SLINGS AND ARROWS Back then, there was great uncertainty about China. They were firing verbal arrows across the border and the colony was firing them back. In my first few months in the force, I ranked No2 at Ta Kwu Ling [on the border]. Your morning would consist of accompanying an army officer and a team of troops to each border check point. The guy on the other side would stare you out, and then you'd stare him out. Then he'd bang his rifle down on the ground, and you'd bang your rifle down. Then you'd move onto the next crossing and do it again. This was only a few years after the Cultural Revolution and the handover wasn't on the radar. China wanted Hong Kong and Taiwan back. The thinking was that Taiwan would revert first, which we obviously got completely wrong.

YOUNG GUNS The force gave you awesome responsibility. As a kid, I was running a CID team, investigating murders and attacks. The chopper was the weapon of choice and there was an incident every week. I had no fear. Looking back, I should have had, because triads then were ruthless. [But] a lot of the things we saw were shocking and I wasn't immune. At times I wondered, "How do I deal with this?". I started officer training in April 1973. In the six months I was in training, the ICAC was established.

GOING STRAIGHT The ICAC instilled stability, but no one had any idea where it was headed. When I was at Wan Chai Police Station, we had about 30 sergeants in uniform; one day the ICAC arrested 29.

Organised corruption is easy to investigate; get one person talking and you have all the evidence you need. This was happening across the colony and the police couldn't function. Eventually, more than 5,000 police marched on ICAC headquarters. Governor [Murray] MacLehose had to confront the situation. Some may have been armed. He declared a clean slate for all police and other civil servants. He had no choice. There had been contingency plans to bring in the army, which could have been the end of Hong Kong.

Every week, everyone got an envelope on their desk containing double or treble their salary, for doing nothing. The corruption was just a weekly tithe that was taken on everything: restaurants, bars, brothels, opium divans. And cops were paying cops to get better jobs. Every single employee, from tea boy to the expatriate chief superintendent got a cut. Those who didn't take it were bullied in subtle ways. As their envelopes piled up, they'd suddenly find that life was a lot more awkward. It was just the system that existed. Breaking the back of corruption was a positive thing, and [helped] Hong Kong become the economic miracle it is today.

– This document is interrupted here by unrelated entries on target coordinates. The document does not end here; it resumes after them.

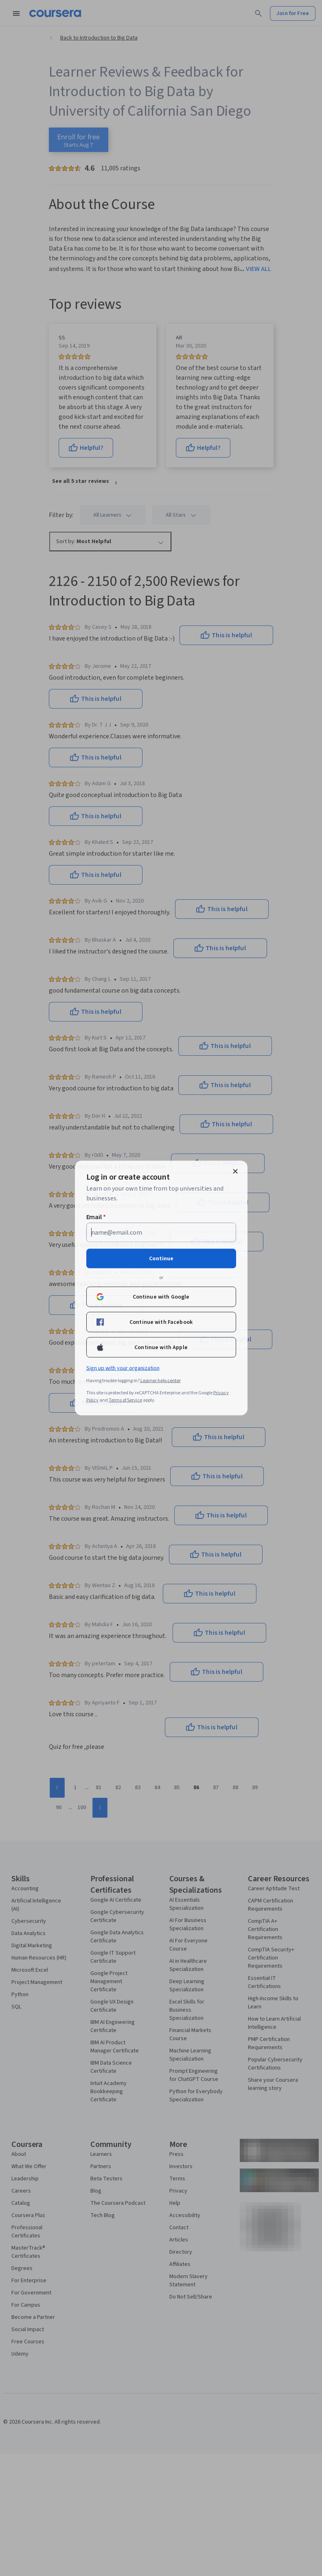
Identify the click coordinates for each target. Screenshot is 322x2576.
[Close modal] (235, 1171)
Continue (161, 1259)
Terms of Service (125, 1400)
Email (96, 1217)
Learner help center (160, 1380)
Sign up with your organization (123, 1368)
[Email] (161, 1232)
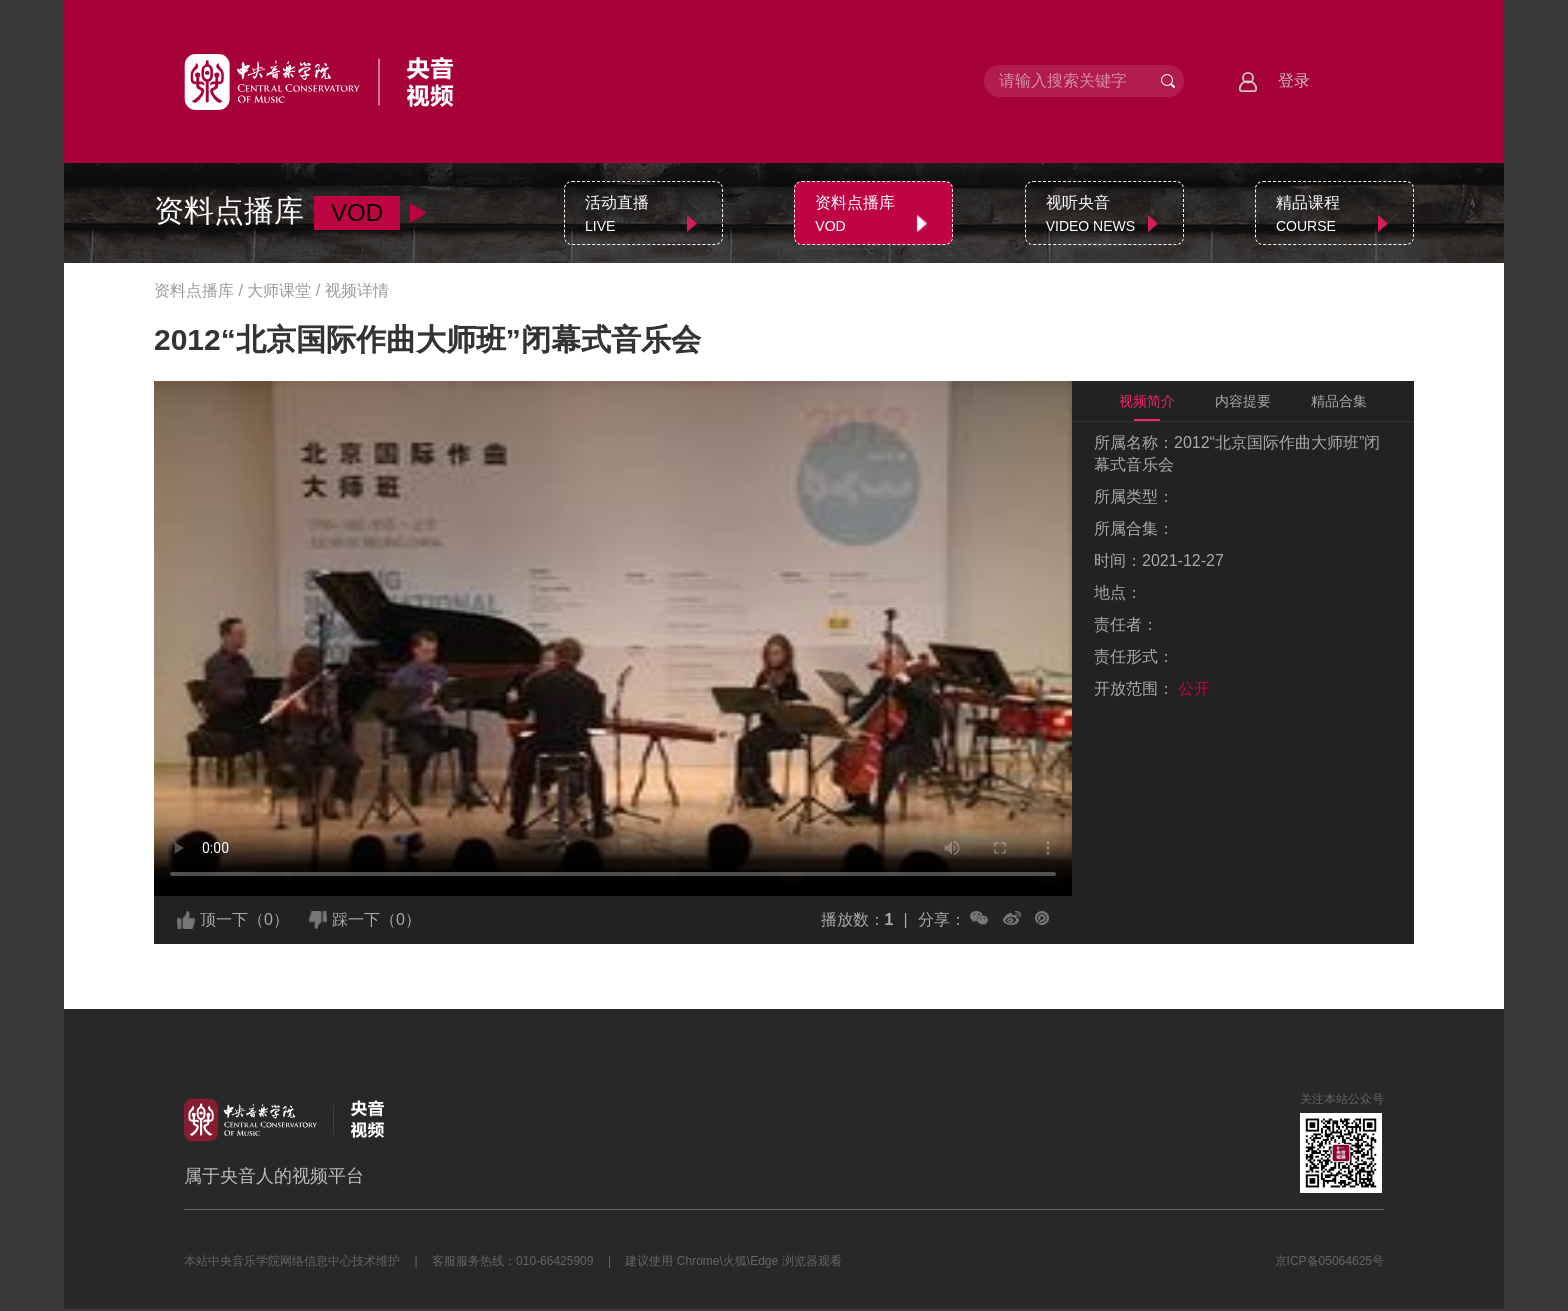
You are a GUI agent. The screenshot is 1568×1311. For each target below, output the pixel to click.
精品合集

SPARE THE ROD I've had to dilute some of the stories [in the book] for legal reasons. I've tried to convey a bit of colour and flavour, as all of the stories have a skeleton of truth, but I also don't want to damage anyone. When I started writing, the first thing I wrote about was fishing. At this time of year, you get a run of migratory Japanese sea perch. The best place to fish is at the container terminal at night. It's a bit like a Batman movie; the machines deafen them and the blinding lights draw them up. It's catch and release, though. We just enjoy the thrill of the chase. Five hours will get you to the oil and gas rigs 200 miles offshore, which are natural magnets for marlin, sail fish and big tuna. They've got fire boats that are deployed for catching pirates, which also previously used to chase us. These days, I take coffee and newspapers to them as a peace offering.